Two-stage fourth-order subcell finite volume method on hexahedral meshes for compressible flows

Abstract

As an extension of the two-stage fourth-order subcell finite volume (SCFV) method that we developed for two-dimensional compressible flows [C. Zhang et al., “Two-stage fourth-order gas kinetic solver based compact subcell finite volume method for compressible flows on triangular meshes,” Phys. Fluids 33, 126108 (2021)], this study continues our efforts toward three-dimensional (3D) simulations on hexahedral meshes. The two components of subcell divisions and two-stage fourth-order time stepping are utilized to improve efficiency and enhance compactness, which are crucial for 3D simulations. In particular, the current method subdivides each cell into a set of subcells or control volumes (CVs) to increase the degrees of freedom for high-order reconstruction, which involves only face-neighboring cells. For traditional finite volume (FV) methods, high-order reconstruction is performed on each CV individually. In contrast, the reconstruction of SCFV is shared by a set of CVs belonging to the same cell, which can be much more efficient and compact. Moreover, the SCFV framework is combined with the high-order flux evolution by adopting a robust and time-dependent gas-kinetic flux solver and an efficient two-stage fourth-order temporal discretization.

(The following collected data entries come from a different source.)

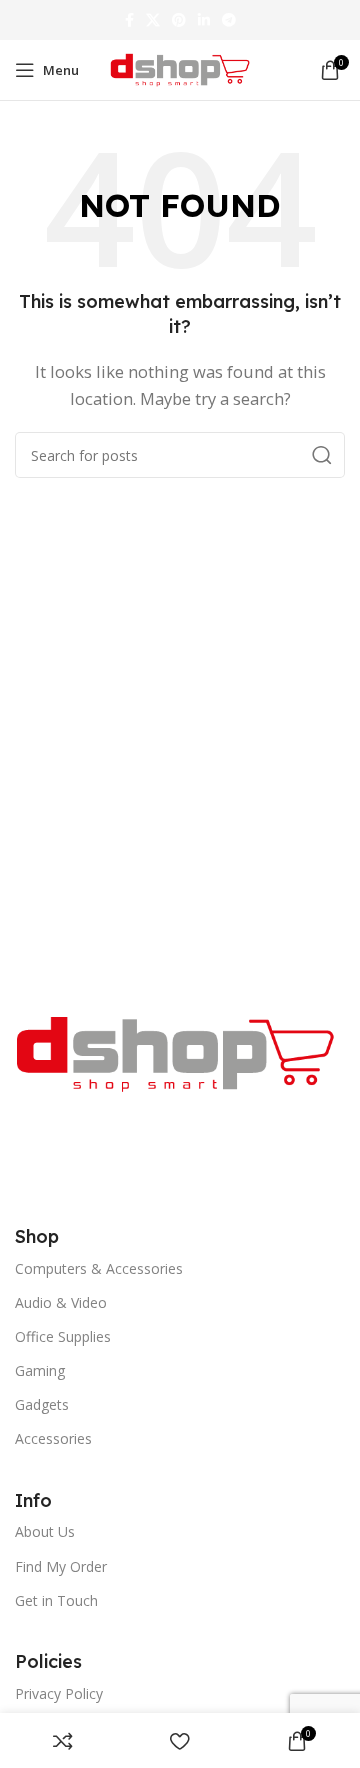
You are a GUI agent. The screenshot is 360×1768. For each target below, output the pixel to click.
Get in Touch (56, 1600)
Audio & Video (61, 1302)
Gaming (40, 1370)
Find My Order (61, 1566)
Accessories (53, 1438)
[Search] (322, 455)
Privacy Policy (59, 1693)
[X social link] (153, 20)
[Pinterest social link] (179, 20)
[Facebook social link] (129, 20)
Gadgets (42, 1404)
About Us (45, 1531)
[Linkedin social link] (204, 20)
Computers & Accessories (99, 1268)
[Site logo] (180, 68)
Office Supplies (63, 1336)
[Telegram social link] (229, 20)
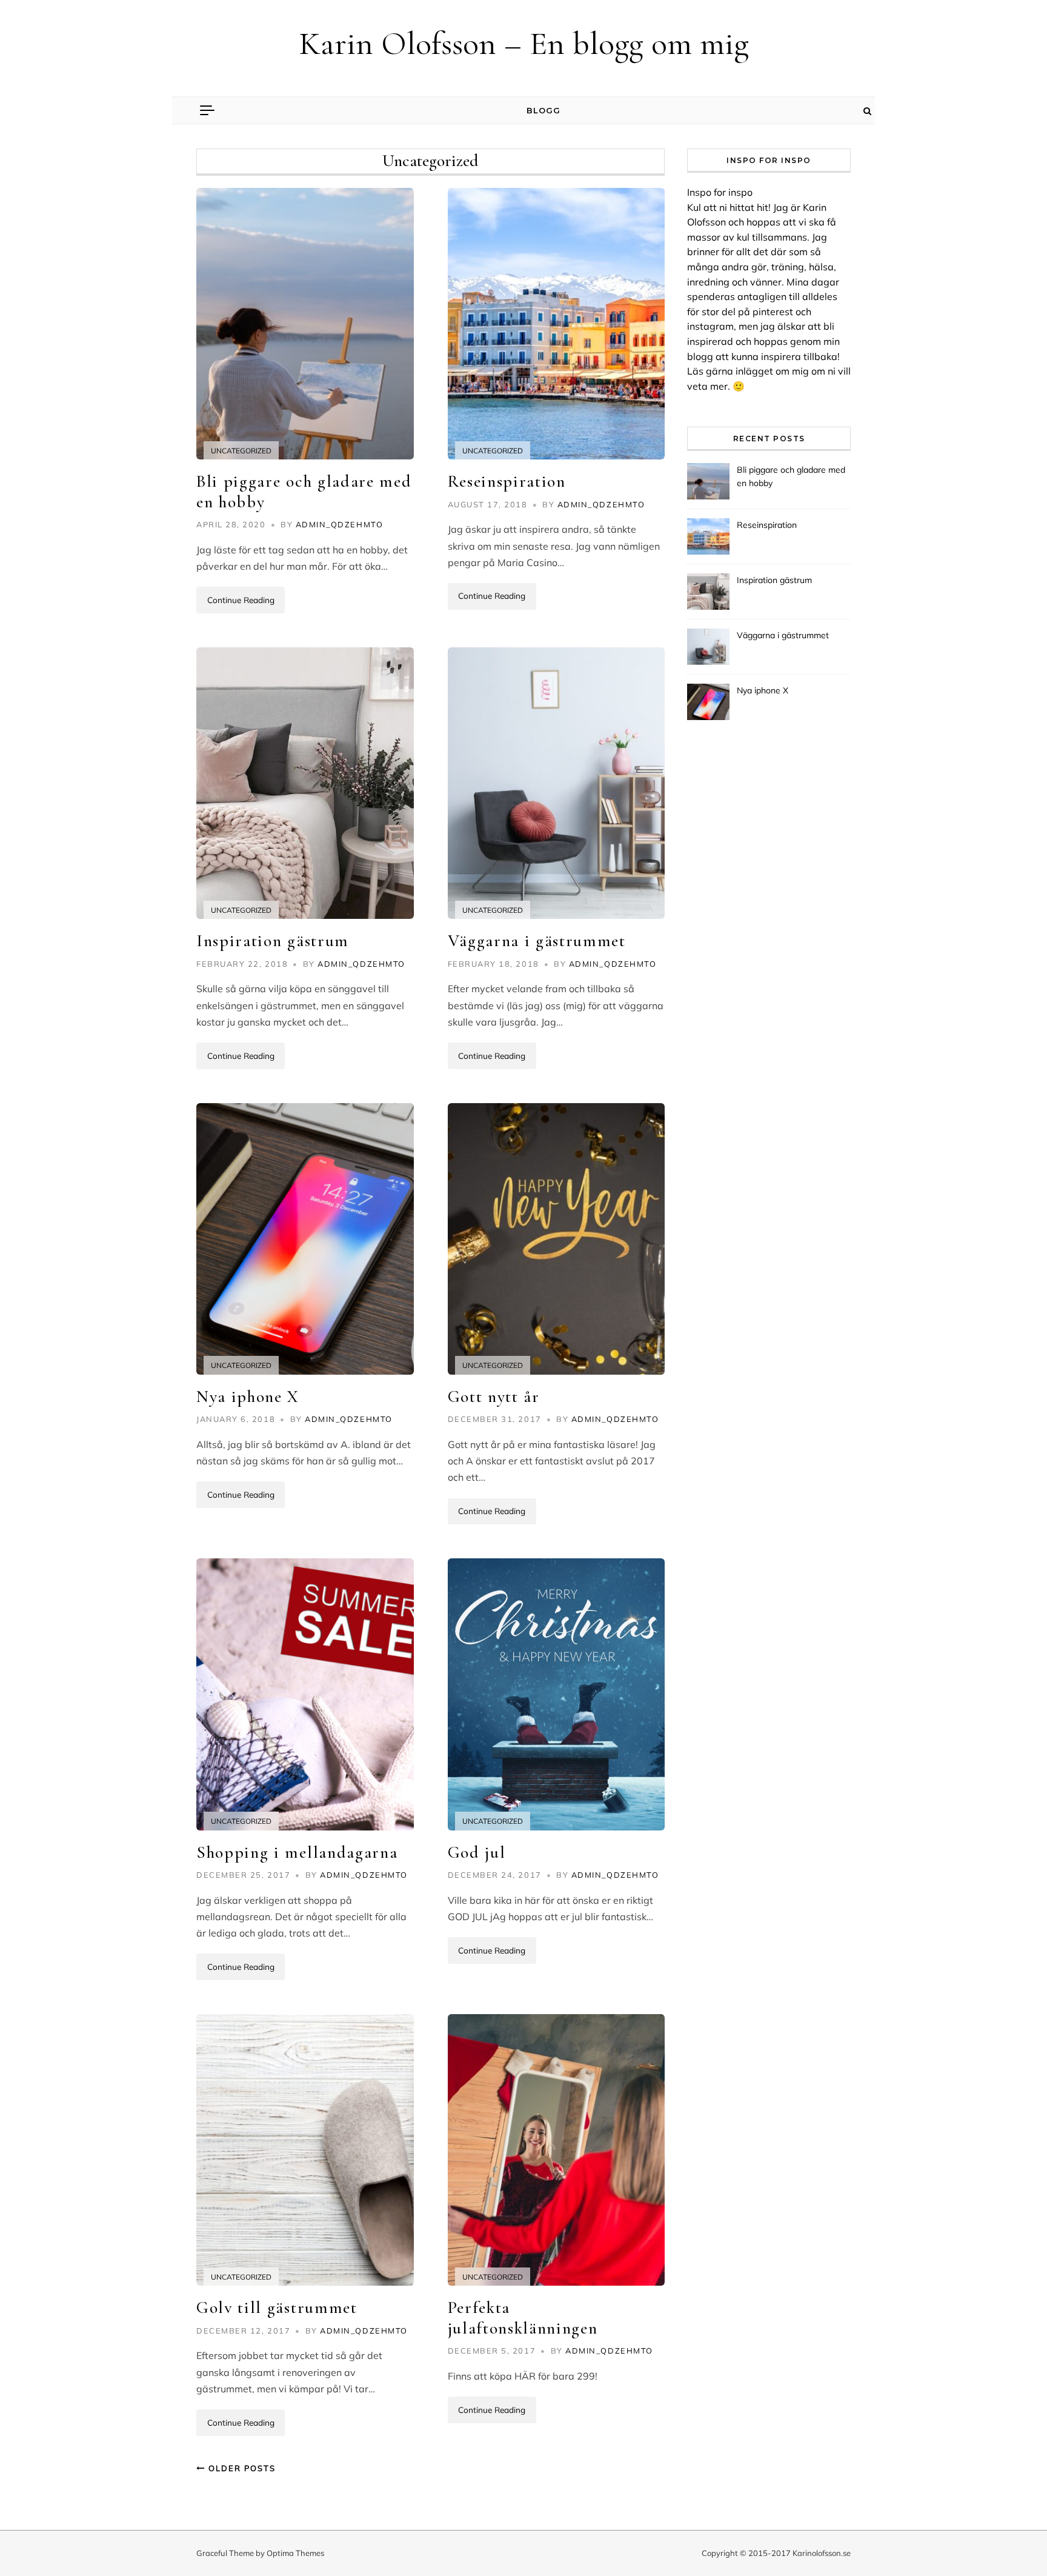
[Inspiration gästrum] (305, 783)
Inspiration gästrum (272, 940)
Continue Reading (240, 600)
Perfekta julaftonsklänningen (523, 2317)
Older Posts (240, 2468)
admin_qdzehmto (340, 524)
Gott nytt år (494, 1396)
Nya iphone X (247, 1396)
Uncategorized (241, 450)
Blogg (543, 110)
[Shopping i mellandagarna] (305, 1694)
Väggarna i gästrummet (537, 940)
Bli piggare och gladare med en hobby (303, 491)
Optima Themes (295, 2553)
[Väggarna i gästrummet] (556, 783)
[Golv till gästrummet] (305, 2150)
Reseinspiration (507, 481)
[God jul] (556, 1694)
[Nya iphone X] (305, 1239)
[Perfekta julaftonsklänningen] (556, 2150)
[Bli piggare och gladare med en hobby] (305, 323)
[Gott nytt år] (556, 1239)
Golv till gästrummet (276, 2307)
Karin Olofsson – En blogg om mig (524, 43)
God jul (477, 1852)
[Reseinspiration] (556, 323)
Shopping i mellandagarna (296, 1852)
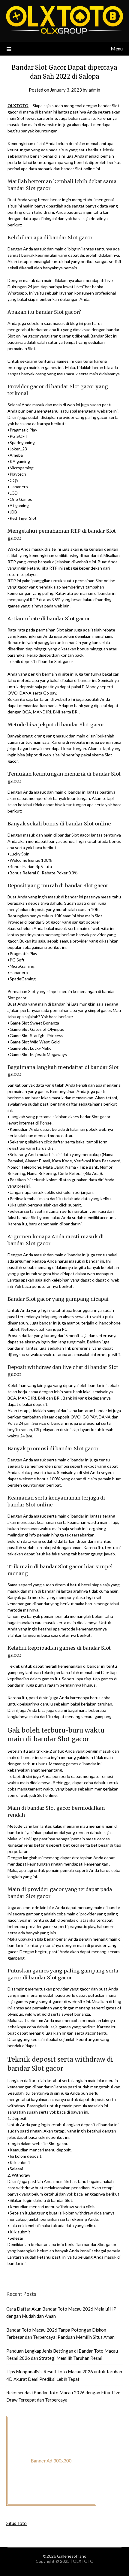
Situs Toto (16, 2523)
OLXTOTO (18, 105)
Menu (117, 48)
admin (94, 89)
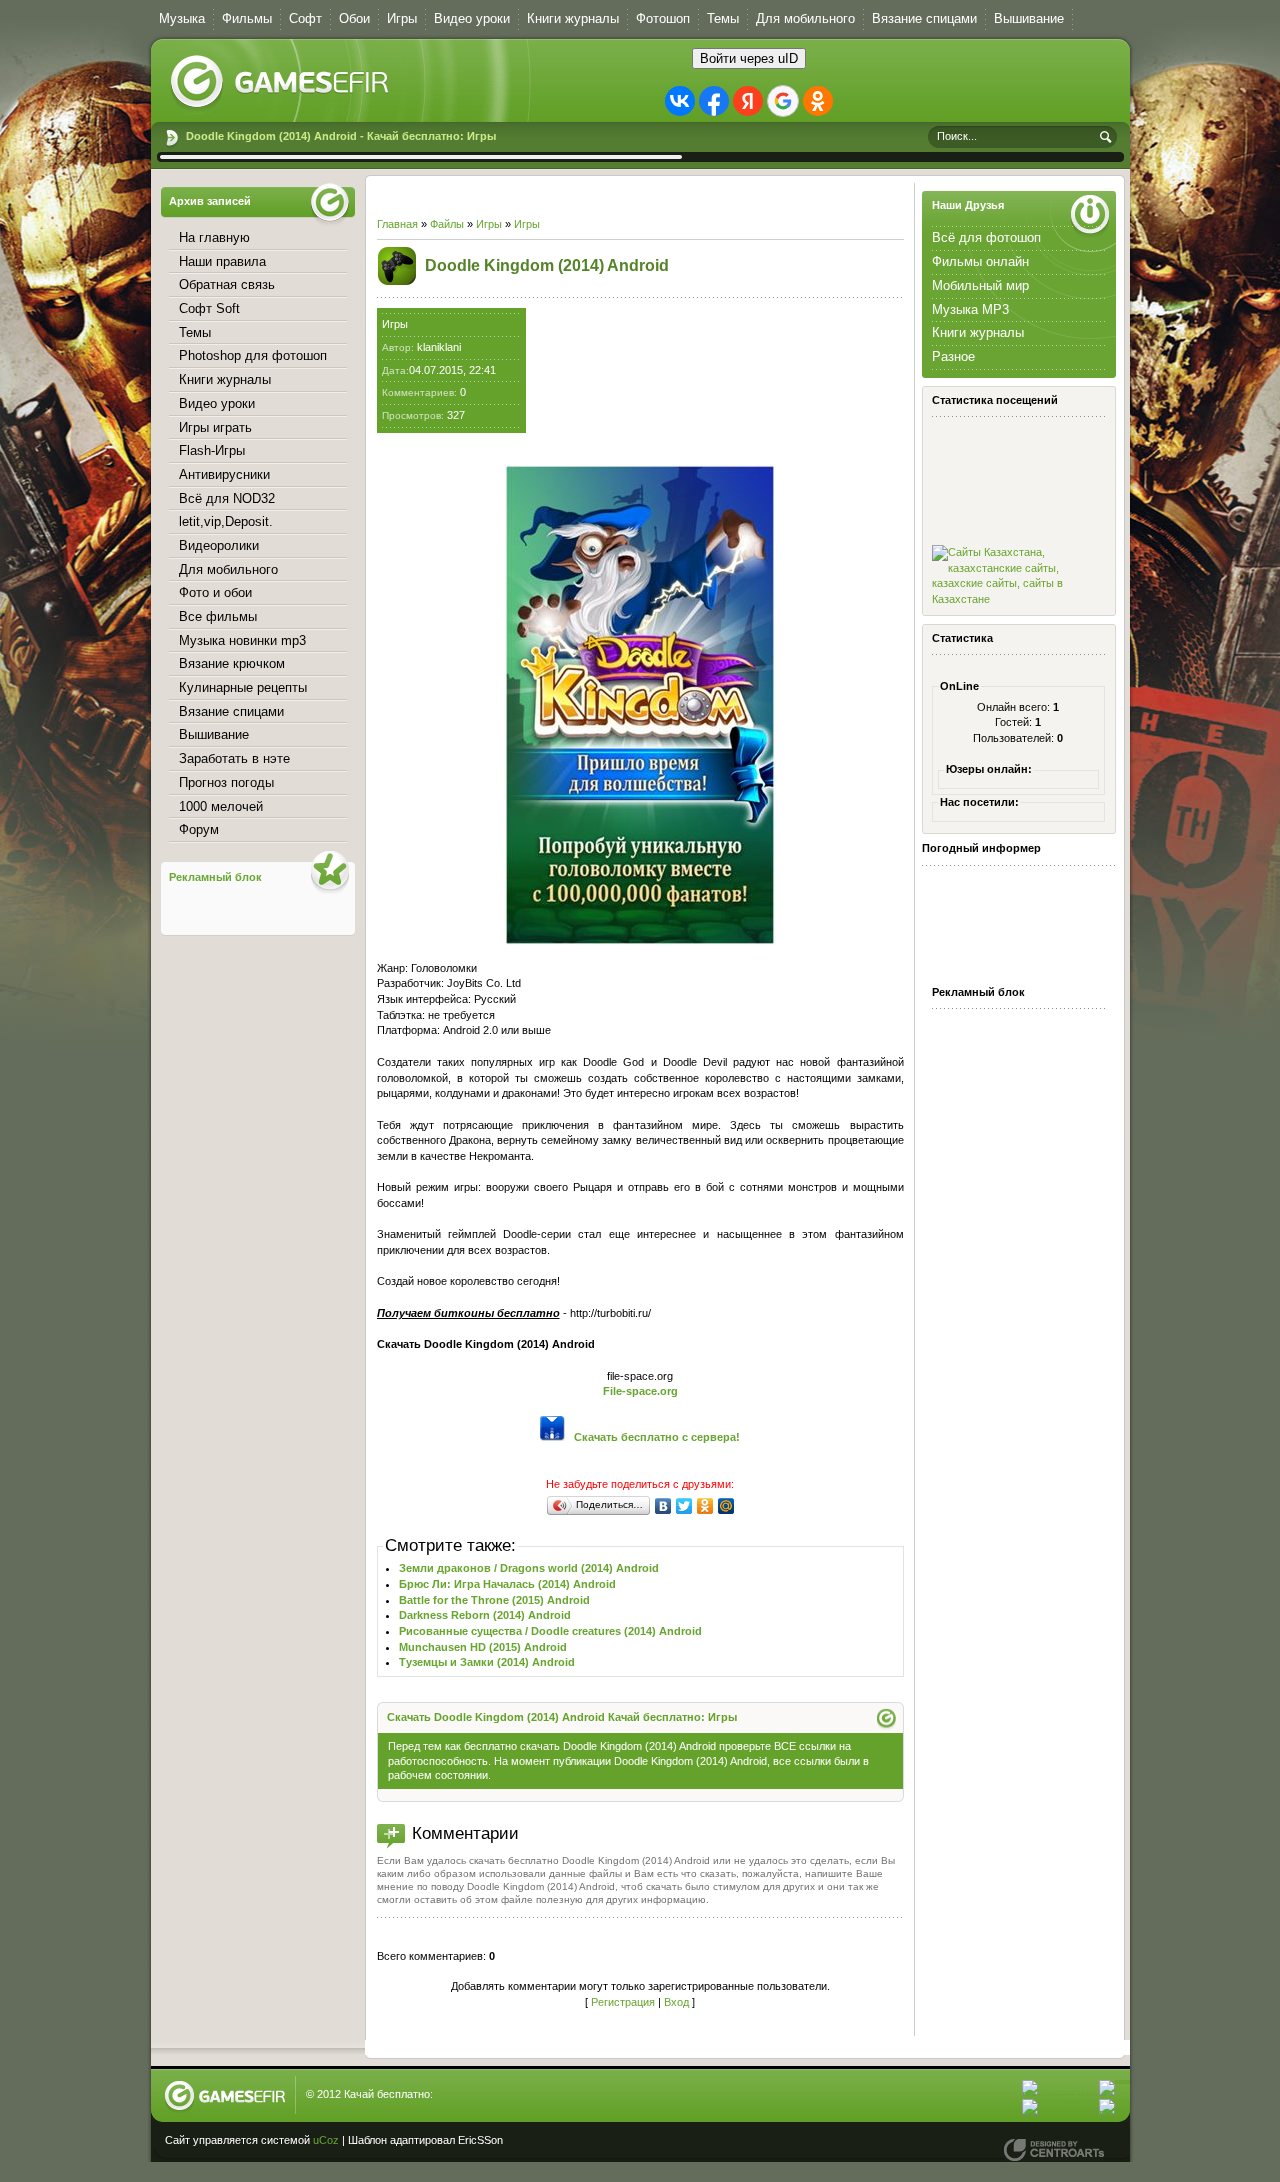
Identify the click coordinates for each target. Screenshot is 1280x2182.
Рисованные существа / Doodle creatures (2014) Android (550, 1631)
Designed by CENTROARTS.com (1054, 2150)
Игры (489, 224)
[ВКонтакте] (663, 1506)
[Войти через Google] (783, 101)
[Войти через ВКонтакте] (680, 101)
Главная (397, 224)
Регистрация (623, 2002)
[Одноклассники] (705, 1506)
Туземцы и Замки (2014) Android (487, 1662)
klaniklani (439, 347)
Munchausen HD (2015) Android (483, 1647)
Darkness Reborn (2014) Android (485, 1615)
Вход (676, 2002)
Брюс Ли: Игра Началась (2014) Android (507, 1584)
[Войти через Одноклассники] (818, 101)
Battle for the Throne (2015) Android (494, 1600)
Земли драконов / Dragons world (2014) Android (529, 1568)
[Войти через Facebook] (714, 101)
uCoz (326, 2140)
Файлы (447, 224)
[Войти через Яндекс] (748, 101)
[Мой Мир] (726, 1506)
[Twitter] (684, 1506)
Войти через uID (749, 58)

The multi-stage Runge–Kutta (RK) method is thus avoided. The coupling of inviscid and viscous terms in the gas-kinetic flux enables us to directly simulate viscous flows. To capture shocks, a limiting procedure by hierarchical reconstruction is developed for effectively preserving the accuracy in smooth flow regions and suppressing numerical oscillations near flow discontinuities. Several benchmark cases are tested. The high-order accuracy and efficiency of this scheme are validated and compared to the k-exact FV method and the traditional Riemann solver combined with a multi-stage RK method. In particular, the simulation of the supersonic Taylor–Green vortex problem demonstrates the good performance of this scheme in compressible turbulence with the presence of shock waves.